Michelle Alexander—activist, author of the New York Times bestseller The New Jim Crow, and Ford Foundation senior fellow—spoke to staff about the state of racial justice in America. Here are some highlights from her candid and very timely talk.


Ferguson was a critical turning point. But to carry the movement forward, we need to do more.

Following the death of Michael Brown, Alexander credited activists in Ferguson, MO for driving today’s intense debate about race in America—a conversation, she said, no one really wanted to have. So now, how do we sustain and expand on that conversation, and define racial justice goals that are truly transformational? To push the movement forward, Alexander said, we need to go beyond civil disobedience. The movement needs to be strategic in creating the kind of “public crises” that force widespread debate—and deliberate in making demands that can shift public opinion and create culture change.


Police body cameras are not a solution.

One response to the deaths of Michael Brown, Eric Garner, and Freddie Gray has been a call for police officers to wear body cameras that capture their actions and hold them accountable. To Alexander, the call for body cameras is a sign that we haven’t thought carefully enough about a broader goal. And she pointed out that body camera technology could easily be used to further other agendas—for example, to monitor poor communities and communities of color. “Those cameras on the police won’t be filming the police,” she said. “They’ll be filming everyone who comes into contact with the police.”


The problem isn’t mass incarceration, but mass criminalization.

When we think about how to address the problem of mass incarceration, the obvious solution is to let people out of prison. But that doesn’t begin to address the root causes and racial injustices that have fueled the problem.

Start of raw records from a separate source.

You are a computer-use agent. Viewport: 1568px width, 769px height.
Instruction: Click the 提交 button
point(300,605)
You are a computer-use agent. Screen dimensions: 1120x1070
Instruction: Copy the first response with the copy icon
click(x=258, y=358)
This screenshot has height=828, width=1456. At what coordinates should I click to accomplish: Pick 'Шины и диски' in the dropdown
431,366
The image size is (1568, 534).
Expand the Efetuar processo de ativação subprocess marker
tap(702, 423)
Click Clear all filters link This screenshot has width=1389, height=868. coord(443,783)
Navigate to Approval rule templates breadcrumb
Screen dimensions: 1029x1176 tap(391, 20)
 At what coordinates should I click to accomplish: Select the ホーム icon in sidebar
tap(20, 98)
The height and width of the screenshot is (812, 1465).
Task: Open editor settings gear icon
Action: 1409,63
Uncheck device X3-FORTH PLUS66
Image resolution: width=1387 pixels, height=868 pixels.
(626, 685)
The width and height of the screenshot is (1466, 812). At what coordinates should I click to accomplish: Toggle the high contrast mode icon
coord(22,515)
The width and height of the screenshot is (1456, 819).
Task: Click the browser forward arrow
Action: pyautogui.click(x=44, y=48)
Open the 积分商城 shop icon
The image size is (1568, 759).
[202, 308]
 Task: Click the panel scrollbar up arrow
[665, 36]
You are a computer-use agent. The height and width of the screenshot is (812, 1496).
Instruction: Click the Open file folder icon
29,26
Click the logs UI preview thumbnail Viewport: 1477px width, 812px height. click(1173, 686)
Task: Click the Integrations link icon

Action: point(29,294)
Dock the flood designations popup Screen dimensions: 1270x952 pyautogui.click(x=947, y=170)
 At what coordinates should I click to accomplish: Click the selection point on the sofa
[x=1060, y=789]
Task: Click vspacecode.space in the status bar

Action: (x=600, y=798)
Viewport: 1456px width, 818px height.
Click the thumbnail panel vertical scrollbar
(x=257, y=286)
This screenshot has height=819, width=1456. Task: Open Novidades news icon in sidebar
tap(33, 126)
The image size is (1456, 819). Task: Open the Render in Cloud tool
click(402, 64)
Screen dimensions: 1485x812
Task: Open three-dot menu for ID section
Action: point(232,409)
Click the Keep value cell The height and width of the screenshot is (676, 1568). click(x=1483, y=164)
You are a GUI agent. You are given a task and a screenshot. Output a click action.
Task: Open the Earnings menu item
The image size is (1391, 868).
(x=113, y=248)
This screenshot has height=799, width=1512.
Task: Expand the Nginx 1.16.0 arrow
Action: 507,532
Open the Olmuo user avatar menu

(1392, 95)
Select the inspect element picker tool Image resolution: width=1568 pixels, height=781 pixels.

By shifting our understanding to the broader reality of mass criminalization—which takes into account a whole range of interconnected issues, including the economic and educational conditions that steer people toward the criminal justice system to begin with—we start to see different approaches and solutions: like investing in employment and education for the communities that have been hardest hit by the war on drugs. 


Black lives matter. And we have to recognize the dignity and humanity of all people.

Alexander talked about the conflict between the ideas of “Black Lives Matter” and “All Lives Matter.” It’s critical to acknowledge the specificity of America’s racial history and its contribution to the suffering of black people today, she said. And at the same time, we need to build bridges between communities, and recognize how their issues and problems intersect.